George Bernard Shaw was an Irish playwright, literary critic and a social reformer. He accepted the Nobel Prize for literature in 1925. He was born on July 26, 1856 in a lower-middle class family, in Dublin, Ireland. He was the third child and the only son of George Carr Shaw, a corn miller, and Lucinda Elisabeth (Gurly) Shaw a professional singer and a voice teacher. The family didn’t have very much money to send George to the best private school or university. He attended several regular schools in his hometown in Dublin. George developed a profound knowledge of music, art and literature which originated from his mother’s influence and a few of his visits to the National Gallery of Ireland.
When George was 15, his mother decided to leave his father taking her two daughters to pursue her singing and music teaching career in London. George stayed behind and worked as a junior clerk for an estate office to support his father and himself. In 1876, he finally convinced himself to leave Dublin and his father and join his mother and sisters in London. His mother and his older sister had established a successful music career for them in London. When his father died in 1885, he didn’t attend the funeral, and neither did his mother and his surviving sister (the other sister had died previously). While in London, George had high hopes of becoming a writer, but unfortunately he continually experienced frustration and poverty. He depended heavily on his mother to help him financially. He spent a lot of his time in libraries and in the British Museum reading room writing novels and educating himself. He soon joined other public street speakers and gave lectures on socialism standing on soapboxes on street corners. He quickly became one of the most sought after public speakers in England. He wrote “Fabian Manifest”, “Fabianism and the Empire” and “Socialism for Millionaire” and many other articles. He tried to have his written work published but every publisher in London continuously rejected the writings.

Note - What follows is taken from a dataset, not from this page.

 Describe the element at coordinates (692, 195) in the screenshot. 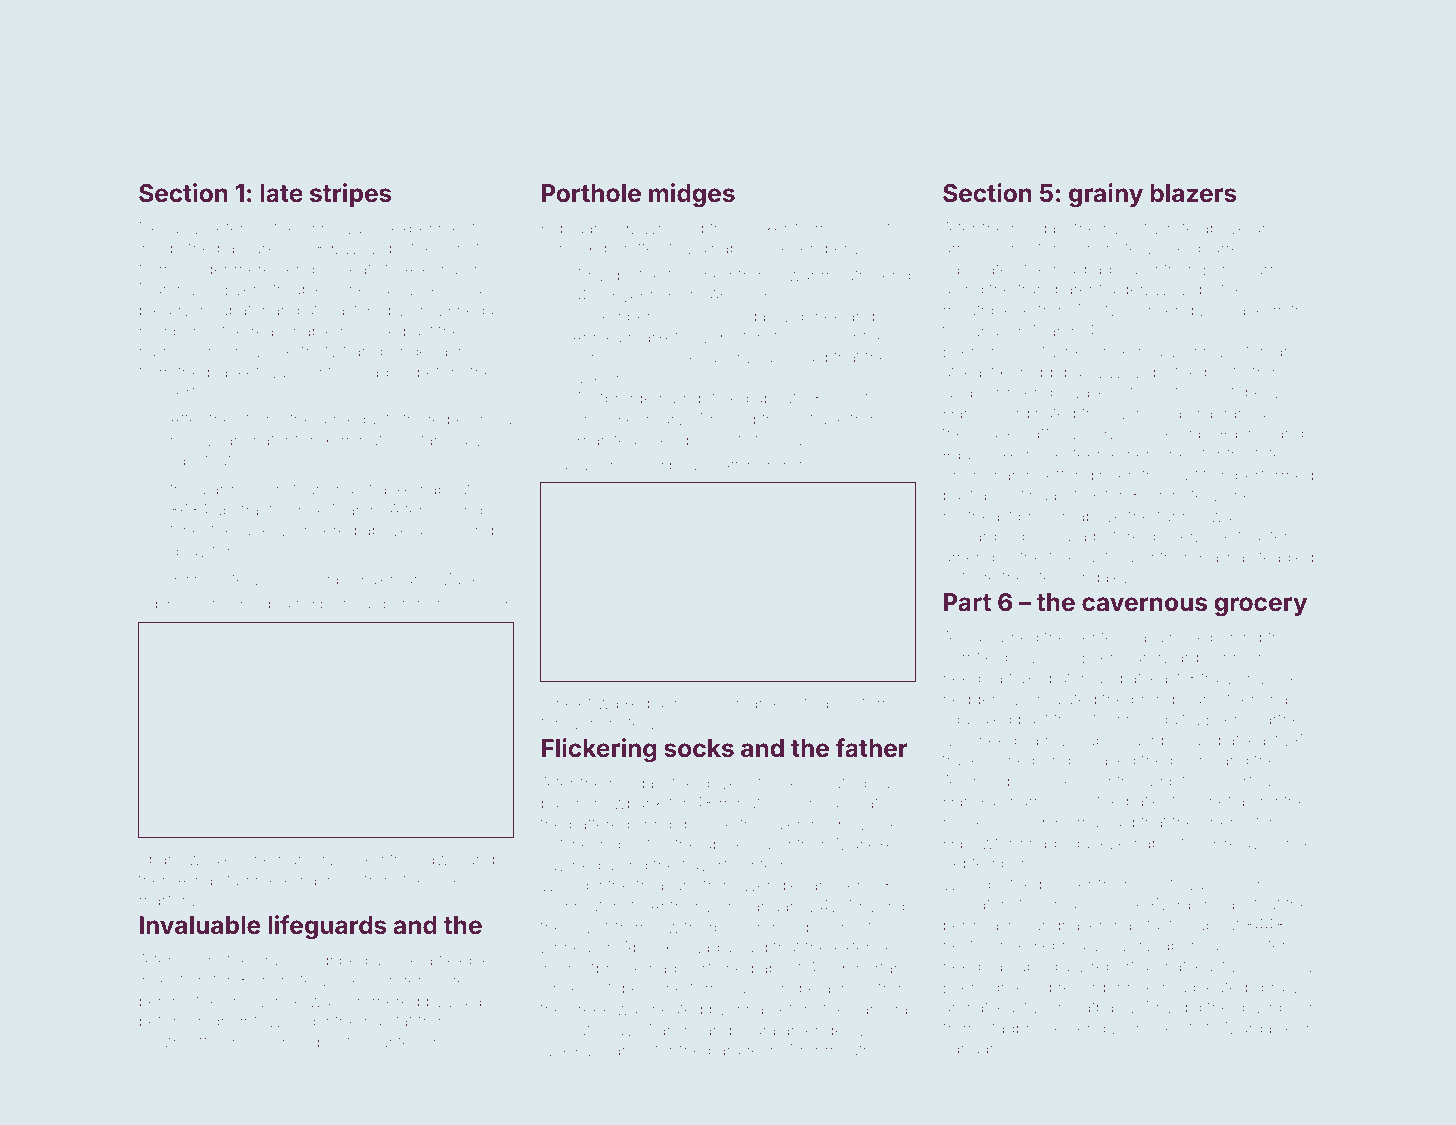

I see `midges` at that location.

His first success started on September 17, 1894 after he wrote “Arms and the Man” which was presented on the American soil at the Herald Square Theater in New York by Richard Mansfield. His work began to quickly take off especially in the U.S. theatre and worldwide. Gradually, he started to reach popularity and fame but not yet in English Theater until ten years later around 1904. He became one of the most magnificent journalists in London. Some of his greatest works for the stage are “Caesar and Cleopatra”, “the Don Juan in Hell”, Episode of “Man and superman”, “Heartbreak house” and many more. In 1898, George decided to cease working as a theatre critic and marry Charlotte Payne Townsend, a wealthy Irish woman. It’s been said that his marriage to his wife Charlotte was no more than a platonic relationship. Anyhow, they stayed married until her death in 1943. Being a celebrity, George continued to be involved in local and international politics, writing plays and travelling the world. He visited the Soviet Union having been invited by Stalin himself.
George Bernard Shaw had lived a long and prosperous life. He died in 1950 at the age of 94. He died from complications of his injuries caused by falling from a ladder while pruning a tree on his property at Ayot St. Lawrence in Hetfordshire outside of London.